The number of observations within a particular class interval. It indicates how often a data value falls within that range.

Single-valued frequency distribution

A frequency distribution that shows the frequency of each unique value in a dataset. It is used when data values are discrete or have a limited number of unique values.

Study Notes

Elementary Statistics Using Excel

• The book is titled Elementary Statistics Using Excel, Sixth Edition, by Mario F. Triola.
• cThe content covers Chapter 2, Exploring Data with Tables and Graphs.
• Key topics within Chapter 2 include frequency distributions, histograms, graphs that enlighten/deceive, scatterplots, correlation, and regression.
• A frequency distribution, also known as a frequency table, is a helpful tool for organizing and summarizing large datasets. It helps understand the nature of a data set's distribution.
• A frequency distribution of a qualitative variable lists all categories and the number of elements in each category.
• Example 2-1 provides data on 30 people's favorite donut varieties. This data is used to create a frequency distribution table.
• Relative frequency of a category is calculated by dividing the frequency of that category by the sum of all frequencies.
• Percentage is calculated by multiplying the relative frequency by 100%.
• Example 2-2 demonstrates calculating relative frequency and percentage using the data from Table 2.4.
• Case Study 2-1 explores whether today's children will be better off than their parents, presenting data from a survey.
• A bar graph is a graph composed of bars whose heights represent the frequencies of respective categories.
• A pie chart visually displays the relative frequencies or percentages of data categories within a circle.
• Calculating angle sizes for a pie chart involves multiplying the relative frequency by 360 degrees.
• Case Study 2-2 examines employee financial stress levels as measured by a survey's results.
• A histogram is a graph that uses bars to show the frequencies of grouped quantitative data. The bars touch each other.
• A frequency distribution for quantitative data lists classes and the number of values for each class.
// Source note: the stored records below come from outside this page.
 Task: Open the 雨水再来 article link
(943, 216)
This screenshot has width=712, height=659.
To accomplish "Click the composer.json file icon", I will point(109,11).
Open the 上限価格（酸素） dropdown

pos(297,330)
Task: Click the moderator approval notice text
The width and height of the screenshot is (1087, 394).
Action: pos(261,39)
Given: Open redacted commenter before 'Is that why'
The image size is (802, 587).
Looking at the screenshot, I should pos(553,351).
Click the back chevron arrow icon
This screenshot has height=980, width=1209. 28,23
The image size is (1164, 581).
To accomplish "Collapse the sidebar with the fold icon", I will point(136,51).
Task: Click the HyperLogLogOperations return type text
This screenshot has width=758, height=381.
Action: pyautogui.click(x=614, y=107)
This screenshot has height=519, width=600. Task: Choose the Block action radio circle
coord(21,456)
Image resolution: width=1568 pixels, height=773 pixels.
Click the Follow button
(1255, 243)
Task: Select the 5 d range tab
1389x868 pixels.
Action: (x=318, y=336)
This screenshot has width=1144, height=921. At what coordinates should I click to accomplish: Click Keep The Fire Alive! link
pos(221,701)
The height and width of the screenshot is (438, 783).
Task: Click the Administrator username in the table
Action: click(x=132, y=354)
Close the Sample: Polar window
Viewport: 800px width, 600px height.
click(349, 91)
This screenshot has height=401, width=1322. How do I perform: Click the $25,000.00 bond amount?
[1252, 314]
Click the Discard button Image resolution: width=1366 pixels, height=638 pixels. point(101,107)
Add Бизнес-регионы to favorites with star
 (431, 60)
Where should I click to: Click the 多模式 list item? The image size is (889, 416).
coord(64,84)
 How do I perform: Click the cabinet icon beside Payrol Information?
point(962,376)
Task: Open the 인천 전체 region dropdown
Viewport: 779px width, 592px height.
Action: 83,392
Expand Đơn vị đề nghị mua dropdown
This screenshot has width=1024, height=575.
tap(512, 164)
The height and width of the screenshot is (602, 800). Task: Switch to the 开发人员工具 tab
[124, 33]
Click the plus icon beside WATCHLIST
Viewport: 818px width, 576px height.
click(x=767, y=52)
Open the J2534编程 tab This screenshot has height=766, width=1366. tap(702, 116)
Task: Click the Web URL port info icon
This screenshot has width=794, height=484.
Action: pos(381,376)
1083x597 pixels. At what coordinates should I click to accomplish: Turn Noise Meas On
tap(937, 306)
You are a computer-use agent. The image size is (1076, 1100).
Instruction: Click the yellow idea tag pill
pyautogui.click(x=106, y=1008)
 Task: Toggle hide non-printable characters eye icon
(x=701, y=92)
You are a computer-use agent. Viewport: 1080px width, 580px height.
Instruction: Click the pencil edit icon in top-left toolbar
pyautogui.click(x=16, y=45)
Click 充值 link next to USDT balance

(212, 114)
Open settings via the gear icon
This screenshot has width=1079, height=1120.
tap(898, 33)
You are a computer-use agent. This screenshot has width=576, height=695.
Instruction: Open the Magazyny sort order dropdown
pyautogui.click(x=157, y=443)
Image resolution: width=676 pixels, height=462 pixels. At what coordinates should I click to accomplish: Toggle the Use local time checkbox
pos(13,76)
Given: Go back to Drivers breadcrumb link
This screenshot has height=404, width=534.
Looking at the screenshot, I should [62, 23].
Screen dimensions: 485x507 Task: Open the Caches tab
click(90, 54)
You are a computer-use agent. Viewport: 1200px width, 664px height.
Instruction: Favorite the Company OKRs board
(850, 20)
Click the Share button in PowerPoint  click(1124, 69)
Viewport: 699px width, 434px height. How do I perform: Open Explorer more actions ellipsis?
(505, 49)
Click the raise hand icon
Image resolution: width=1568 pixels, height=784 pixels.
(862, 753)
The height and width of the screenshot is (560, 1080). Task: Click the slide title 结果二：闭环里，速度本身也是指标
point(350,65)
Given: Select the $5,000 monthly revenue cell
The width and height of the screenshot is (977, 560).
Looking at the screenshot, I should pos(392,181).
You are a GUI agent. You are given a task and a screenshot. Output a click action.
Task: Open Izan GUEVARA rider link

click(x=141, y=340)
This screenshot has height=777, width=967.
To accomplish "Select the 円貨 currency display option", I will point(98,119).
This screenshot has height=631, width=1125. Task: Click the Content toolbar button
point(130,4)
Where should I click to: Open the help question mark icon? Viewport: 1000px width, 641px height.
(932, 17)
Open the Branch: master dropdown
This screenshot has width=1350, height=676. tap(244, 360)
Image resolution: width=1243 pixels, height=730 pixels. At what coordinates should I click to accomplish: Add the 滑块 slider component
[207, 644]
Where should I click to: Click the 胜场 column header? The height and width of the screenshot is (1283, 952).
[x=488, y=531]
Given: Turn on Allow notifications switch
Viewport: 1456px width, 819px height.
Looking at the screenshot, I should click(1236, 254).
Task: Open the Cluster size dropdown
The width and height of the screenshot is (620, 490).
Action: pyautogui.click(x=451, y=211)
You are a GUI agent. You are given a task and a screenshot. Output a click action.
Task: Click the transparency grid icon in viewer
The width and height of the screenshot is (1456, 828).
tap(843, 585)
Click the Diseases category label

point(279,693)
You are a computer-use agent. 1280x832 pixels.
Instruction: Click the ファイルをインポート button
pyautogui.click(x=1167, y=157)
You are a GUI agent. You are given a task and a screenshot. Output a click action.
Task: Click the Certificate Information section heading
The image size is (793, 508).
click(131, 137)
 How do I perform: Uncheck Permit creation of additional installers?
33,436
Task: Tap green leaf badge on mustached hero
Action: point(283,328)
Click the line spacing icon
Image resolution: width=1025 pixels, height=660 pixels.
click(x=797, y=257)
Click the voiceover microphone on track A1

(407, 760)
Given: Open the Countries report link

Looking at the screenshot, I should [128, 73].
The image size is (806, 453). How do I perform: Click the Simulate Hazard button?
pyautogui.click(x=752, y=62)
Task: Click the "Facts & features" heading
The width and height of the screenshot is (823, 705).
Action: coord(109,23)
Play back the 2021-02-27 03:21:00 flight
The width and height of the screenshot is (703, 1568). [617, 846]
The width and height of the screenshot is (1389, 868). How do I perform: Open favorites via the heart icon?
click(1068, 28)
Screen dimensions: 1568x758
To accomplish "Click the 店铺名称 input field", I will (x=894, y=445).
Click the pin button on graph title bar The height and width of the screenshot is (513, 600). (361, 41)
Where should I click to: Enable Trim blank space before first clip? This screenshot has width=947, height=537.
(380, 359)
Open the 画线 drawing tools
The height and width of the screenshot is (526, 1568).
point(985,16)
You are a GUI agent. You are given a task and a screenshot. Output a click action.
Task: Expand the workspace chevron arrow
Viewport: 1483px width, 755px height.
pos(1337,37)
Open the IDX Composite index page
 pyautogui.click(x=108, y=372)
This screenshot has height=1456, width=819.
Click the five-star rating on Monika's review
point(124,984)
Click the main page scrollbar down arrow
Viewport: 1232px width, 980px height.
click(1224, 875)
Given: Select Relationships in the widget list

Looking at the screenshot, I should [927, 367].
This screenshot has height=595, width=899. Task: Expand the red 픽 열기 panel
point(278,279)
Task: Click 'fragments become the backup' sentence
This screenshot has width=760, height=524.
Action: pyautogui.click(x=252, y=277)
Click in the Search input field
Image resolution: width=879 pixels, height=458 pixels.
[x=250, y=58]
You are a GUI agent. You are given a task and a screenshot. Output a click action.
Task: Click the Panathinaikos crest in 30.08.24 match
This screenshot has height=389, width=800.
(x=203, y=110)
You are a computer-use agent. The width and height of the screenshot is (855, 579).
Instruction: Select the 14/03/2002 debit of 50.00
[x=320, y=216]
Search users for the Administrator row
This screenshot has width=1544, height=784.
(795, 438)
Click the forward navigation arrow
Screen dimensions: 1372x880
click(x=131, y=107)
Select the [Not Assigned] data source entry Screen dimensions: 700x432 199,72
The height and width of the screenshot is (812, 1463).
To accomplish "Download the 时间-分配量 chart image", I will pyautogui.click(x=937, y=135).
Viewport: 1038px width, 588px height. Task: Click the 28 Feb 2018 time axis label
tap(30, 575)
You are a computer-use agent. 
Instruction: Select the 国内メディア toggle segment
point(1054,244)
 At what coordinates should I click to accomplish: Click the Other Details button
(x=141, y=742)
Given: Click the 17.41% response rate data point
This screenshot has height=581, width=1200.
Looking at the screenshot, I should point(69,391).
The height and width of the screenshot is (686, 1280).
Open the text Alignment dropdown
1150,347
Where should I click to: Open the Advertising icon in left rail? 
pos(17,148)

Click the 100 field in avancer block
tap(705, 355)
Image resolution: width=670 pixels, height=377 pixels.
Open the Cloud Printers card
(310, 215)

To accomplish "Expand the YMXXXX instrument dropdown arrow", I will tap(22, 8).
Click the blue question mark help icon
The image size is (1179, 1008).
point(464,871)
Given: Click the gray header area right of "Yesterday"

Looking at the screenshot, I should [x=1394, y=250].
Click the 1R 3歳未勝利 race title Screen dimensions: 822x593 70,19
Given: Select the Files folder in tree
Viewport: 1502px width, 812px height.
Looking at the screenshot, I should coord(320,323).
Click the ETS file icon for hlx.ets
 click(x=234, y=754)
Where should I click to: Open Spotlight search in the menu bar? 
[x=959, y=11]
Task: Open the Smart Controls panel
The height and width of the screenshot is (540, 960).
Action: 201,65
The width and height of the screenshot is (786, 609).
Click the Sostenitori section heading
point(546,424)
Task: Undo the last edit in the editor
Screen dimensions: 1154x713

These values are grouped.
• The class boundary is calculated from the midpoint of the upper class limit and the lower limit of the next class.
• Class width is calculated by subtracting the lower boundary from the upper boundary.
• The class midpoint is the average of the upper and lower boundaries of a class.
• To calculate an approximate class width, subtract the smallest value from the largest, and divide the result by the number of classes.
• Example 2-3 provides data on iPods sold, which is used to construct a frequency distribution table with 5 classes.
• Relative frequency and percentage distributions for the iPods sold data are given in Example 2-4.
• Dotplots use dots to represent the frequency of individual values in a data set.
• Dotplots can be used to visualize data and identify outliers (extreme values).
• Example 2-12 presents data on penalty minutes in hockey and guides constructing a dotplot. The purpose is to see distribution of penalty minutes and identifying outliers, or data points not similar to the others. Using the dotplot, the frequency distribution can be observed and understood.
• Example 2-13 compares penalties of two competing hockey teams using dotplots. Comparison is made to analyze distributions and differences.
• A cumulative frequency distribution shows the total number of data values less than or equal to the upper boundary of each class.
• An ogive is a graph of cumulative frequencies where the cumulative frequencies for each class boundary are plotted.
• Example 2-7 shows how to create a cumulative frequency distribution using the frequency distribution from example 2-3, on number of iPods sold.
• Example 2-9 illustrates a stem-and-leaf display construction using monthly rents.
• A stem-and-leaf display is a method of organizing quantitative data where each data point is divided into a stem and a leaf. The stem represents the first part of the number (often tens or hundreds), and the leaf represents the last part.
• Example 2-8 shows construction of a stem-and-leaf graph using statistics scores of 30 students.
• Outliers or extreme values are data points significantly different from other values in a data set.